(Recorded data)
— Start —

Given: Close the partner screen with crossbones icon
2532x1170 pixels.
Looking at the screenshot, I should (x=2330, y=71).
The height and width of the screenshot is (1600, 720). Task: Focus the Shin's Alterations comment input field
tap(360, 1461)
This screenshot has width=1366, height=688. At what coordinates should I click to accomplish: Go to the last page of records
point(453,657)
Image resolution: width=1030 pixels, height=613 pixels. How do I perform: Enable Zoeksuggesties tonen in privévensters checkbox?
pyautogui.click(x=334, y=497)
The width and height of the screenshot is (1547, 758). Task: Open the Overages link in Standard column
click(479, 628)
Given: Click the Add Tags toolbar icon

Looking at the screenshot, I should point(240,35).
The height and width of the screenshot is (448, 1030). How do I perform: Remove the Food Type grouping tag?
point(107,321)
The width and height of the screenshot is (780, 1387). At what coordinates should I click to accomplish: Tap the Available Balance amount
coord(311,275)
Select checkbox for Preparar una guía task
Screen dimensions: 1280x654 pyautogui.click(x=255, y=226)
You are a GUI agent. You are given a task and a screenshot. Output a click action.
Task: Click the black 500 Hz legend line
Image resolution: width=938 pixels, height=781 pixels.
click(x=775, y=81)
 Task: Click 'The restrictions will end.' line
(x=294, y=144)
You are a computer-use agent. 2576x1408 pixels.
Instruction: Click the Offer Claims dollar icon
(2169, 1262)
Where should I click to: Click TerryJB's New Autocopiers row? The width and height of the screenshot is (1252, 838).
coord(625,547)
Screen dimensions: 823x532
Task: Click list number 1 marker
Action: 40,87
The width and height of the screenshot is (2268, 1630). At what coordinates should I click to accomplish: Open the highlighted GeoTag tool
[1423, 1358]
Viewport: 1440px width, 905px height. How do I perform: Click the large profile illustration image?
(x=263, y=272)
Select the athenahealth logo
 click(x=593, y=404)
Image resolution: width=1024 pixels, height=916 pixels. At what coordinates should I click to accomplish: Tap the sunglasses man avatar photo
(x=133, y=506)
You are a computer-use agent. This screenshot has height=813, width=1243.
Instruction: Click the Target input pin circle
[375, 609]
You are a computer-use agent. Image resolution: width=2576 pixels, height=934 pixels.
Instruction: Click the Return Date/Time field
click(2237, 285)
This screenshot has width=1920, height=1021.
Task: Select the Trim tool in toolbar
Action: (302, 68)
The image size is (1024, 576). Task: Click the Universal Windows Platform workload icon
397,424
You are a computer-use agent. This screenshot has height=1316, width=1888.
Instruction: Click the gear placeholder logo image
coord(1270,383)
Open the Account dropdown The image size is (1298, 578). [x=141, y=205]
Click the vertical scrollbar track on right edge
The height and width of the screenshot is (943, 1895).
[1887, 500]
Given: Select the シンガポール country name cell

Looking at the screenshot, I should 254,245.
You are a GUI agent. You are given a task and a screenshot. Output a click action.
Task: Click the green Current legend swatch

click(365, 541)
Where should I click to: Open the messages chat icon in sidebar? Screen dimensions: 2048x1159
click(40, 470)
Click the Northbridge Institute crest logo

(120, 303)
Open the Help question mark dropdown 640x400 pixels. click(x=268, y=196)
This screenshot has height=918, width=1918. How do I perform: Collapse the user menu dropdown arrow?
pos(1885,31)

— End —

Quote the entire listing above verbatim, line for line.

Given: Close the partner screen with crossbones icon
2532x1170 pixels.
Looking at the screenshot, I should (x=2330, y=71).
The height and width of the screenshot is (1600, 720). Task: Focus the Shin's Alterations comment input field
tap(360, 1461)
This screenshot has width=1366, height=688. At what coordinates should I click to accomplish: Go to the last page of records
point(453,657)
Image resolution: width=1030 pixels, height=613 pixels. How do I perform: Enable Zoeksuggesties tonen in privévensters checkbox?
pyautogui.click(x=334, y=497)
The width and height of the screenshot is (1547, 758). Task: Open the Overages link in Standard column
click(479, 628)
Given: Click the Add Tags toolbar icon

Looking at the screenshot, I should point(240,35).
The height and width of the screenshot is (448, 1030). How do I perform: Remove the Food Type grouping tag?
point(107,321)
The width and height of the screenshot is (780, 1387). At what coordinates should I click to accomplish: Tap the Available Balance amount
coord(311,275)
Select checkbox for Preparar una guía task
Screen dimensions: 1280x654 pyautogui.click(x=255, y=226)
You are a GUI agent. You are given a task and a screenshot. Output a click action.
Task: Click the black 500 Hz legend line
Image resolution: width=938 pixels, height=781 pixels.
click(x=775, y=81)
 Task: Click 'The restrictions will end.' line
(x=294, y=144)
You are a computer-use agent. 2576x1408 pixels.
Instruction: Click the Offer Claims dollar icon
(2169, 1262)
Where should I click to: Click TerryJB's New Autocopiers row? The width and height of the screenshot is (1252, 838).
coord(625,547)
Screen dimensions: 823x532
Task: Click list number 1 marker
Action: 40,87
The width and height of the screenshot is (2268, 1630). At what coordinates should I click to accomplish: Open the highlighted GeoTag tool
[1423, 1358]
Viewport: 1440px width, 905px height. How do I perform: Click the large profile illustration image?
(x=263, y=272)
Select the athenahealth logo
 click(x=593, y=404)
Image resolution: width=1024 pixels, height=916 pixels. At what coordinates should I click to accomplish: Tap the sunglasses man avatar photo
(x=133, y=506)
You are a computer-use agent. This screenshot has height=813, width=1243.
Instruction: Click the Target input pin circle
[375, 609]
You are a computer-use agent. Image resolution: width=2576 pixels, height=934 pixels.
Instruction: Click the Return Date/Time field
click(2237, 285)
This screenshot has width=1920, height=1021.
Task: Select the Trim tool in toolbar
Action: (302, 68)
The image size is (1024, 576). Task: Click the Universal Windows Platform workload icon
397,424
You are a computer-use agent. This screenshot has height=1316, width=1888.
Instruction: Click the gear placeholder logo image
coord(1270,383)
Open the Account dropdown The image size is (1298, 578). [x=141, y=205]
Click the vertical scrollbar track on right edge
The height and width of the screenshot is (943, 1895).
[1887, 500]
Given: Select the シンガポール country name cell

Looking at the screenshot, I should 254,245.
You are a GUI agent. You are given a task and a screenshot. Output a click action.
Task: Click the green Current legend swatch

click(365, 541)
Where should I click to: Open the messages chat icon in sidebar? Screen dimensions: 2048x1159
click(40, 470)
Click the Northbridge Institute crest logo

(120, 303)
Open the Help question mark dropdown 640x400 pixels. click(x=268, y=196)
This screenshot has height=918, width=1918. How do I perform: Collapse the user menu dropdown arrow?
pos(1885,31)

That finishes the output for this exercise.